The following definition is needed for Exercises 41-43. Let R be a ring with identity. If there is a smallest positive integer n such that$n{I}_R=0_R$ , then R is said to have a characteristic n. If no such n exists, R is said to have a characteristic zero.

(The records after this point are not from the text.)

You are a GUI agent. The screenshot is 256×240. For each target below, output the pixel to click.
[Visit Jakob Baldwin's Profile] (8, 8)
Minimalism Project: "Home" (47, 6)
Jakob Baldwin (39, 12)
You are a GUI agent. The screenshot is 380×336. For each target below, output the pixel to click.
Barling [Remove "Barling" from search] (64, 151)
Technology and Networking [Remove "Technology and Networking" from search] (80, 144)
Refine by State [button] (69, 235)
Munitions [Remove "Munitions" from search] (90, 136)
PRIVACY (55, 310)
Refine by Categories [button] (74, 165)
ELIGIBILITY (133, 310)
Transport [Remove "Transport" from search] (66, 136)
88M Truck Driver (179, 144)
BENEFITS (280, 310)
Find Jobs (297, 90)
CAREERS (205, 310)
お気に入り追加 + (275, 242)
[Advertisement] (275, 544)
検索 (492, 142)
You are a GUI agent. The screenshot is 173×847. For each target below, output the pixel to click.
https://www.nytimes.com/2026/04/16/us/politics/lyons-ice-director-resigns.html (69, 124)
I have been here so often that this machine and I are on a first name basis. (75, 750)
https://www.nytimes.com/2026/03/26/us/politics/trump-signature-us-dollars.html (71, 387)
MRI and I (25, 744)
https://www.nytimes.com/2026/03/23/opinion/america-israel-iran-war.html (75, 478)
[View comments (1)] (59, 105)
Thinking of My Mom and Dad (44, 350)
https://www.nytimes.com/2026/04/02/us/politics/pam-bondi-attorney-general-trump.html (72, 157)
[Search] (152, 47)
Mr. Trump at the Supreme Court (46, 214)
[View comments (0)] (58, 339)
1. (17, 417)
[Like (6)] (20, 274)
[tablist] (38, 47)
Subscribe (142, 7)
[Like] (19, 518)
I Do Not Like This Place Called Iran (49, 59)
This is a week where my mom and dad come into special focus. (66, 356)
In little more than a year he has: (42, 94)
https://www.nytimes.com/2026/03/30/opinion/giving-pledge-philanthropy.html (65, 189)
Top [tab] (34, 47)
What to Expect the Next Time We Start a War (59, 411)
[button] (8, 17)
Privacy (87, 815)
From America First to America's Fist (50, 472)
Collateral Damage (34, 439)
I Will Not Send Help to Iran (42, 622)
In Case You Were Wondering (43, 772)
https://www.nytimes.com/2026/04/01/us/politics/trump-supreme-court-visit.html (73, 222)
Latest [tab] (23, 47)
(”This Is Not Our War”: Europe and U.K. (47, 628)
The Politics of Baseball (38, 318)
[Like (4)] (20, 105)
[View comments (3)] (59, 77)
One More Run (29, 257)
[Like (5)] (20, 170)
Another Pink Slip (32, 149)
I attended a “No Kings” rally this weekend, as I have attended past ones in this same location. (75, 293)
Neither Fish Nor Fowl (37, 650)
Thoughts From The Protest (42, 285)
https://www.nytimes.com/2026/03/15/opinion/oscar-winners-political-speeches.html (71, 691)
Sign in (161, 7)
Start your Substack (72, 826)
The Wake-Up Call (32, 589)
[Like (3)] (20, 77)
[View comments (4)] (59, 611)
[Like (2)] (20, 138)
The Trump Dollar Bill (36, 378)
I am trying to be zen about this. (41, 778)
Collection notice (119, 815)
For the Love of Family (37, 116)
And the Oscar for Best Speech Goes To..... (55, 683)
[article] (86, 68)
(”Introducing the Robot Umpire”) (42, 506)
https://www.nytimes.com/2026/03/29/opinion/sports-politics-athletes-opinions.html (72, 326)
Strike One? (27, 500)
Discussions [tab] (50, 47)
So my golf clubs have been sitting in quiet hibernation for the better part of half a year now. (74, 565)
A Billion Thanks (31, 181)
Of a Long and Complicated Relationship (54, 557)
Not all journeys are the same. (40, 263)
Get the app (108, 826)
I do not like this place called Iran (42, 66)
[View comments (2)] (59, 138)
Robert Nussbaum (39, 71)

43. Let R be a ring with an identity of characteristic,$n>0$

1. Prove that$na=0_R$ for every $a\in R$.
2. If $R$is an integral domain, prove that n is prime.

Short answer

1. It is proved that$na=0_R$ for every $a\in R$.
2. It is proved that$n$ is prime.

Step-by-step solution

Show that na=0R for every a∈R 

Calculate$na$ as follows:

$\begin{array}{rcl}na& =& \sum _{i=1}^{n}a\\ & =& \sum _{i=1}^n{1}_{R}a\\ & =& \left(\underset{i=1}{\overset{n}{\sum 1_R}}\right)a\\ & =& \left(n{1}_R\right)a\\ & =& 0_{R}a\\ & =& 0_R\end{array}$

Hence, it is proved that$na=0_R$ for every$a\in R$ .

Show that n is prime

b)

Assume that $n$is composite, for $n=rs$with both$r$ and$s$ greater than 1.

It is observed that$r,s<n$ .From the minimality of the characteristic, $r{1}_R\ne 0_R$and$s{1}_R\ne 0_R$ . However,

$\begin{array}{rcl}\left(r{1}_R\right)\left(s{1}_R\right)& =& rs{1}_R\\ & =& n{1}_R\\ & =& 0_R\end{array}$

In other words,$r_1$ and$s_1$ are both zero-divisors which contradicts the fact that $R$is an integral.

Hence, it is proved that$n$ is prime.